This topic is weighed 10% on exam
Troubleshoot application failure.
kubectl logs mypod --previous
kubectl describe po/mypod
Troubleshoot control plane failure.
kubectl get componentstatuses
Troubleshoot worker node failure.
- Troubleshooting services
- Make sure you’re connecting to the service’s cluster IP from within the cluster, not from the outside.
- Don’t bother pinging the service IP to figure out if the service is accessible (remember, the service’s cluster IP is a virtual IP and pinging it will never work).
- If you’ve defined a readiness probe, make sure it’s succeeding; otherwise the pod won’t be part of the service.

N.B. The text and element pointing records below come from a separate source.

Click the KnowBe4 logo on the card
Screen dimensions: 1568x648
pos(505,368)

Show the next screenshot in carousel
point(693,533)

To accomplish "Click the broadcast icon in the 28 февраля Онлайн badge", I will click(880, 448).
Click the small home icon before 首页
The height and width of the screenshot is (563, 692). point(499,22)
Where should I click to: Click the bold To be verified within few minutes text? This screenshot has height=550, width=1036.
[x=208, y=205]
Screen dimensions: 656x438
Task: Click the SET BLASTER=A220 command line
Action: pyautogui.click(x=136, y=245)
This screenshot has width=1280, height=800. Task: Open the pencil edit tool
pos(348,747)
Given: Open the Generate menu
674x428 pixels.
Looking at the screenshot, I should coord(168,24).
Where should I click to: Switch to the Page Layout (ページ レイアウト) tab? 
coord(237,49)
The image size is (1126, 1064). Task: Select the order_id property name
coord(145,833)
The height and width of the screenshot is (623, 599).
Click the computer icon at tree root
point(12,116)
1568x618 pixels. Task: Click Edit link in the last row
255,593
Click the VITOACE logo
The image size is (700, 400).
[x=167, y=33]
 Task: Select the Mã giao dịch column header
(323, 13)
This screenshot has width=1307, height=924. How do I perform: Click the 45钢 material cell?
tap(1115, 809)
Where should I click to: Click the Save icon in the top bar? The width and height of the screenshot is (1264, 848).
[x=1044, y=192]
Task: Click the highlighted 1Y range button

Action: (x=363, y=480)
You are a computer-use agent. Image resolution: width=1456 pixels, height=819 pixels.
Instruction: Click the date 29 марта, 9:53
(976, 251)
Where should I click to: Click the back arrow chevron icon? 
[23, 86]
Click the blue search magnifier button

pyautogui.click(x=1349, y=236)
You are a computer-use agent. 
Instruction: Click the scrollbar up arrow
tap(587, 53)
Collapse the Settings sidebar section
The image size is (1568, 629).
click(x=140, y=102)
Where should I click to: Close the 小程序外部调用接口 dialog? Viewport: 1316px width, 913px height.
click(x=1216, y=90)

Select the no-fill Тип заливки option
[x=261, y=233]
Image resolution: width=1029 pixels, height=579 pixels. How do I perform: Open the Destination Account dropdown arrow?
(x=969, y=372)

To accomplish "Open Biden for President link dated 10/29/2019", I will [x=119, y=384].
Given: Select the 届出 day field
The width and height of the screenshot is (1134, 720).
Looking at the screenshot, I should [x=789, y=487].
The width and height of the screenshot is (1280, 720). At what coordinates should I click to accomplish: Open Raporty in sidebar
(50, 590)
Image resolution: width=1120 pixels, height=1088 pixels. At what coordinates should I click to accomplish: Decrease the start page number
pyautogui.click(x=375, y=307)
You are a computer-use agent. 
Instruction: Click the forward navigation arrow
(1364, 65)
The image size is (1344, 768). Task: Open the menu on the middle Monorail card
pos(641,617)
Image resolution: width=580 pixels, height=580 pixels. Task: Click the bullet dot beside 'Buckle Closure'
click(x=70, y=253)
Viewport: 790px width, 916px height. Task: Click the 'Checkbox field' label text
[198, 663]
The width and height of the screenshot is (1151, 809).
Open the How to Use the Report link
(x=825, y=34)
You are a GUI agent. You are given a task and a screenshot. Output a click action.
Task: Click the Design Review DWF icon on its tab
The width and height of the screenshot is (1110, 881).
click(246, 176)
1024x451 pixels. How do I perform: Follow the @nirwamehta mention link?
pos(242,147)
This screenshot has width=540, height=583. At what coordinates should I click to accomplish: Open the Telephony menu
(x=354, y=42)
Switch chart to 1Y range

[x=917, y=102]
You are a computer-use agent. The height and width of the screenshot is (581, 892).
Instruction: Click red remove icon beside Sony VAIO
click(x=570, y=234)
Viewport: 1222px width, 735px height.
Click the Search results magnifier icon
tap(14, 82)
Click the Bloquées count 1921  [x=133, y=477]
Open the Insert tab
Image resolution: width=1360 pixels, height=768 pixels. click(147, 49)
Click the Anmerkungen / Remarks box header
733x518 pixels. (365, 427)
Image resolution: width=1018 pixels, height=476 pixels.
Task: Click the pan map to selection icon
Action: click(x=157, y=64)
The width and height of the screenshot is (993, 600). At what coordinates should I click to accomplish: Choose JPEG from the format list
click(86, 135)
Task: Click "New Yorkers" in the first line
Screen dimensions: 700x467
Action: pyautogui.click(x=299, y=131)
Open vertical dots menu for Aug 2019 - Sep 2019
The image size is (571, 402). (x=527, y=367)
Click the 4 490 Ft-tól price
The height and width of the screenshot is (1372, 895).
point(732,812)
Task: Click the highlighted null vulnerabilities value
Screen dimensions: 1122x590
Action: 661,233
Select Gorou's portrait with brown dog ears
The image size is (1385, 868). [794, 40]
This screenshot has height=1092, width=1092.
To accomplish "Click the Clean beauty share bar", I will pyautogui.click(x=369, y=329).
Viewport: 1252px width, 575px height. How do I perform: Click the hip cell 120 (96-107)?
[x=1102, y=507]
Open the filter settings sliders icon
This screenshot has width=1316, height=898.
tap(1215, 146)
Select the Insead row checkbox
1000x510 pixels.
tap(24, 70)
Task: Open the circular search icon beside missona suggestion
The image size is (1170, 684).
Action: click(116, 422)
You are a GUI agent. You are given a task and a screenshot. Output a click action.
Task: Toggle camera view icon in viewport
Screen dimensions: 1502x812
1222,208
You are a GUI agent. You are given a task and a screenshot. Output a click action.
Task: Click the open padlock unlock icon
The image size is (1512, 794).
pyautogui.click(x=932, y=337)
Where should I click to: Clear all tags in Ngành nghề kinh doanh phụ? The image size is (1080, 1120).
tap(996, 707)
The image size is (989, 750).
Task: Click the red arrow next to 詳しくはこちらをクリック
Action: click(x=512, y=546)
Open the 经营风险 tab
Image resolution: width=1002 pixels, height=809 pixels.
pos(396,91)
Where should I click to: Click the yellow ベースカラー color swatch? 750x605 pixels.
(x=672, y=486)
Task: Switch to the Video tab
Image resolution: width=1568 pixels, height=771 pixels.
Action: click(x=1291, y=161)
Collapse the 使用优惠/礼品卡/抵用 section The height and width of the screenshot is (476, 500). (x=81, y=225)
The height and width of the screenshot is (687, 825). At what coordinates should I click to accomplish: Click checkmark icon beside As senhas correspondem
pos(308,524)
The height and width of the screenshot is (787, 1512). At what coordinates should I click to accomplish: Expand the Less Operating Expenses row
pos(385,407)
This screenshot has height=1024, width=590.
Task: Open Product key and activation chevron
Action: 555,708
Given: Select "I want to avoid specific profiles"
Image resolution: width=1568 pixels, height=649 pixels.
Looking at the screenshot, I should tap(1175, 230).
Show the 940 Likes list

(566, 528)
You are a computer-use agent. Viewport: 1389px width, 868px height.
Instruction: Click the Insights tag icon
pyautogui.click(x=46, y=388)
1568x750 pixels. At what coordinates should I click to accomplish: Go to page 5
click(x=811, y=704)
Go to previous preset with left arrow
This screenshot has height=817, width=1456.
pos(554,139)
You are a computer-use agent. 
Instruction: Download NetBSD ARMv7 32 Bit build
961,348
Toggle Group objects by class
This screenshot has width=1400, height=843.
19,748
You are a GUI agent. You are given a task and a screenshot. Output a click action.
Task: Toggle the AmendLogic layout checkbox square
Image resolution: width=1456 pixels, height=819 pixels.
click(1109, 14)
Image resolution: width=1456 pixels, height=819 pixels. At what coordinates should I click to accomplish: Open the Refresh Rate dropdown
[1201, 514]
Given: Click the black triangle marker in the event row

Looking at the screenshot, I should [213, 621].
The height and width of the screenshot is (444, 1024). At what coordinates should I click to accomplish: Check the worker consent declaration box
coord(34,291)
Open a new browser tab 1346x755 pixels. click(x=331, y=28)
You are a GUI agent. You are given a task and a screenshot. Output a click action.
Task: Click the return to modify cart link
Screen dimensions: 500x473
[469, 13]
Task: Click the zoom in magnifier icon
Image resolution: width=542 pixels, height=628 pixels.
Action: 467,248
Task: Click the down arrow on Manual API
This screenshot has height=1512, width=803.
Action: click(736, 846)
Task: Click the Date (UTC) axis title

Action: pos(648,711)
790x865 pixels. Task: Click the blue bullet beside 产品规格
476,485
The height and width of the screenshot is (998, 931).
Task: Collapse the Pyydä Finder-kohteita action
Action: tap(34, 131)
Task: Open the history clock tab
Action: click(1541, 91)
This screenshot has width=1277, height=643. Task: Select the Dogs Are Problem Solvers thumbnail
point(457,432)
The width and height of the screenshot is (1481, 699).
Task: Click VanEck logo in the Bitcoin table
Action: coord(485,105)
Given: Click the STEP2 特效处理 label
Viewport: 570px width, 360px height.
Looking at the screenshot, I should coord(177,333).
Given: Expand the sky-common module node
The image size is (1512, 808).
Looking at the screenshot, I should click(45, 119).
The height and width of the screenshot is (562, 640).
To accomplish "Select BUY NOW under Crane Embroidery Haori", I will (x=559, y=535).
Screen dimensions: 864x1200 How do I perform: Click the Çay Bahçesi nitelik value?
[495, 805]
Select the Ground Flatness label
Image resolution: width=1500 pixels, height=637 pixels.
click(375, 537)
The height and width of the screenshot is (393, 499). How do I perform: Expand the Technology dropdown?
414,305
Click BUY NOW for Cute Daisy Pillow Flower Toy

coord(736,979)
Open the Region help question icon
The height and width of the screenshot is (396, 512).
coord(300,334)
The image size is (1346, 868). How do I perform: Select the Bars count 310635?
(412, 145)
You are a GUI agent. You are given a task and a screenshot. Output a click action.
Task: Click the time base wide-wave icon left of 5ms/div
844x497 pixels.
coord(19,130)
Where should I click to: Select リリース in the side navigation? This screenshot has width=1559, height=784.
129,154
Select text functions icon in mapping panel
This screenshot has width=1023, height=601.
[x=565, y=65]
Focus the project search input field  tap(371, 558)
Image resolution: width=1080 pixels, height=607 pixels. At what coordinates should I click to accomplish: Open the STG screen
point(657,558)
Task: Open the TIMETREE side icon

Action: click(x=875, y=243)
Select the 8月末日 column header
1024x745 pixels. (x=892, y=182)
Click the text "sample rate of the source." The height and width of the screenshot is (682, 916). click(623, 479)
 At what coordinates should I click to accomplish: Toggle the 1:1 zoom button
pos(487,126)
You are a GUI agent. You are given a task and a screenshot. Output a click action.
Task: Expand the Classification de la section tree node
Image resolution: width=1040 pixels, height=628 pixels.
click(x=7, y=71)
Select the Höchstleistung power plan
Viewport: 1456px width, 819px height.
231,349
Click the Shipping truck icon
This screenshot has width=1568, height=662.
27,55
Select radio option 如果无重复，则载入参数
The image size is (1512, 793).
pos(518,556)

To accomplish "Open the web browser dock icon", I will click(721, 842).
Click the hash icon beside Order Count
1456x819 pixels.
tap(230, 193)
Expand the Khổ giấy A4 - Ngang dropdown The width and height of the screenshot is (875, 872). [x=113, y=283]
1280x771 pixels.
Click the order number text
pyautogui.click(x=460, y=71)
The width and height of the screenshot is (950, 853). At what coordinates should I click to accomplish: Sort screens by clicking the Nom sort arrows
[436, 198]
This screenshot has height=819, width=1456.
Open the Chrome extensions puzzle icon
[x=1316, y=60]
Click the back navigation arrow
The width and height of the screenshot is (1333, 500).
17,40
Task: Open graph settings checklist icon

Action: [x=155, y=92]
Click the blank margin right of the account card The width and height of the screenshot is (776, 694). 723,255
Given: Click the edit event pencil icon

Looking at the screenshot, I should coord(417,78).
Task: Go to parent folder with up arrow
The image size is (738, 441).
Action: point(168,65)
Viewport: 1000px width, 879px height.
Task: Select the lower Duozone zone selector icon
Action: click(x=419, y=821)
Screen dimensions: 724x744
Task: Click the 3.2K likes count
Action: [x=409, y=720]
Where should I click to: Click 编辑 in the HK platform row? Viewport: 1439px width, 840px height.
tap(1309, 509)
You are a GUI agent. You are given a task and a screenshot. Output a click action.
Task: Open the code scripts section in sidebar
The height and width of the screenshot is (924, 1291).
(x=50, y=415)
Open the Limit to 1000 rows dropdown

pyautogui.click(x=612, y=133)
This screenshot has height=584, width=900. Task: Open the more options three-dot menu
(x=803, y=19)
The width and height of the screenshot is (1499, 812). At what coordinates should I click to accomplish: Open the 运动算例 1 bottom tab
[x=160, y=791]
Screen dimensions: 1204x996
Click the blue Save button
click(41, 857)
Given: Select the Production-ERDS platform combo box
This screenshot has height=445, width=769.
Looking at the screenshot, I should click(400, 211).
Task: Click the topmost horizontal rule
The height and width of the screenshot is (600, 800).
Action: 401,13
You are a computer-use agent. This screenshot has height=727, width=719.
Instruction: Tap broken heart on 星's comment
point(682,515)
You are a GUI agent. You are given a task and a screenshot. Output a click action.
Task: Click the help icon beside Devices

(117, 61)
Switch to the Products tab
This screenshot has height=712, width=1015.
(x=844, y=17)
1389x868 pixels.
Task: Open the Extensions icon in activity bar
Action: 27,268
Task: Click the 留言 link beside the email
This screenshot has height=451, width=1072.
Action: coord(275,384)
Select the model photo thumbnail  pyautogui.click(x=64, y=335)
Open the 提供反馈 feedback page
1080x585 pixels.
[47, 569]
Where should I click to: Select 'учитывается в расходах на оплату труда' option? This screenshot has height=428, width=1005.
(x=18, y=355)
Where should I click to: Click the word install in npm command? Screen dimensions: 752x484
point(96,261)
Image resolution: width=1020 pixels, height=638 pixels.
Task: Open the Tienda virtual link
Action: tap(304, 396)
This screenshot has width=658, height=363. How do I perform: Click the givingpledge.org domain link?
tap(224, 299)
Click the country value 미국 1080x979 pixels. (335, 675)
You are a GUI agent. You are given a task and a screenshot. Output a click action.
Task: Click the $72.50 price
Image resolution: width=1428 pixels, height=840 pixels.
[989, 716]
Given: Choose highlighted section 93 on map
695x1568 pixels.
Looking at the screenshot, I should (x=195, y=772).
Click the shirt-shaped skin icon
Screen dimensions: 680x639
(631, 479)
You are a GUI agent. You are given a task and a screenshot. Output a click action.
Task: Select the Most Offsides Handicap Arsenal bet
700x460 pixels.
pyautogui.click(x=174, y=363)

- To confirm that a pod is part of the service, examine the corresponding Endpoints object with kubectl get endpoints.
- If you’re trying to access the service through its FQDN or a part of it (for example, myservice.mynamespace.svc.cluster.local or myservice.mynamespace) and it doesn’t work, see if you can access it using its cluster IP instead of the FQDN.
- Check whether you’re connecting to the port exposed by the service and not the target port.
- Try connecting to the pod IP directly to confirm your pod is accepting connections on the correct port.
- If you can’t even access your app through the pod’s IP, make sure your app isn’t only binding to localhost.